Es wird mit Erdnussflips geworfen.
Der Gastgeber reicht Nacktfotos von Pamela
Anderson und Gina Wild herum.
Der Katze wird Bratwurst und Bier
eingeflößt.
Auf der Toilette ist einmal auf die Brille
gepinkelt.

Vierte Spaßstufe
Die meisten Gäste liegen halbnackt auf dem
Boden und spielen Flaschendrehen.
Diskutiert wird hauptsächlich über Titten,
Ficken und die Unschädlichkeit von Drogen.
Zigarren- und Marihuanaqualm erschwert die
Sicht auf die Stereoanlage, aus der Marylin
Mansons Stimme hämmert.
Man bewirft sich mit Bratwürsten, der Ketchup
wird zusammen mit dem Kartoffelsalat auf dem
Parkett verteilt.
Die Gastgeberin macht eine Stripshow.
Der Gastgeber reicht Nacktfotos von seiner
Geliebten herum.
Bier ist alle, Klopaper auch.
Die Katze wird sexuell massiv belästigt.
Außerdem ist ihr schlecht.

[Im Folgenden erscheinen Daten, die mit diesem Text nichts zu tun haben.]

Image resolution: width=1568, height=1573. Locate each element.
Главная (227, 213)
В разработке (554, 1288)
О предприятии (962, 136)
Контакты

Auf der Toilette
ist einmal daneben gekackt.


Fünfte Spaßstufe
Allgemeiner Schwanzvergleich, die Gastgeberin
belegt Platz 3.
Marihuana wird knapp. Wodka ist alle, das
Rasierwasser des Gastgebers auch.
Erste Linien werden gezogen.
Meier hat Sex mit dem Staubsauger und isst
anschließend das letzte Steak seines Lebens.
Der Grill wird vom Balkon geworfen, damit
mehr Platz zum Pinkeln ist.
Man mag sich nicht mehr unterhalten.
Die Musik von Jonny Rotten und der Sexpistols
überschallt die Szene, bis Lehmann rücklings
in die Musikanlage stürzt. Zum Ausgleich wird
lautstark "I can get no
satisfaction" von Mick Jagger gesungen.
Erektionsprobleme häufen sich.
Ein Pärchen hat sich seit einer Stunde auf
dem Klo eingeschlossen.
Die betrunkene Katze muss sich vom Bier
übergeben und wird einer Darmspiegelung
vermittels Trinkhalm unterzogen.
Jemand hat auf den Flur geschissen.

Sechste Spaßstufe
Ein erster nennenswerter Verlust ist zu
beklagen! Meier ist vom Balkon gefallen und
hat sich das Genick gebrochen. Er wird von
der grölenden Menge posthum zum Partyking
erklärt, seine frisch gebackene Witwe bekommt
einen Lachkrampf.
Ein Stoßtrupp der noch kampffähigen Männer
verjagt nackt mit mehr oder weniger gezielten
Flaschenwürfen die protestierenden Nachbarn,
trägt selbst aber auch gleichgewichtsbedingte
Sturzverletzungen davon.
Kokain ist alle.
Die Gastgeberin wird von Lehmann und Schmidt
auf dem Küchentisch geschwängert.
Müller wird depressiv, macht sich in die Hose
und liegt weinend in der Küche.
Schulze schläft beim Vögeln ein.
Man kann sich nicht mehr unterhalten.
Der Gastgeber bricht die Klotür auf, selber
und zusammen.
Die Gäste, die noch bei Bewusstsein sind,
machen zu "Wir versaufen unser Oma ihr
klein Häuschen!" eine Schunkelpolonaise
auf allen vieren.
Die Katze rettet sich mit einem Sprung auf
den Nachbarbalkon vor dem Gegrilltwerden.
Allgemein wird viel erbrochen.

Siebente und letzte Spaßstufe
Die Katze atmet auf, sie hat einen Kater.
Ein Pressefotograf schießt das Bild seines
Lebens. Es trägt den Titel "Wilde Sex-
und Drogenorgie in Wuppertal endet in
völligem Chaos".
Die Polizei trifft ein und sorgt für Ruhe,
ein Notärzteteam organisiert die stationäre
Einweisung der Alkohol- und
Drogenvergifteten.
Bloß Meier muss zum Glück nicht mit, den holt
der Bestatter.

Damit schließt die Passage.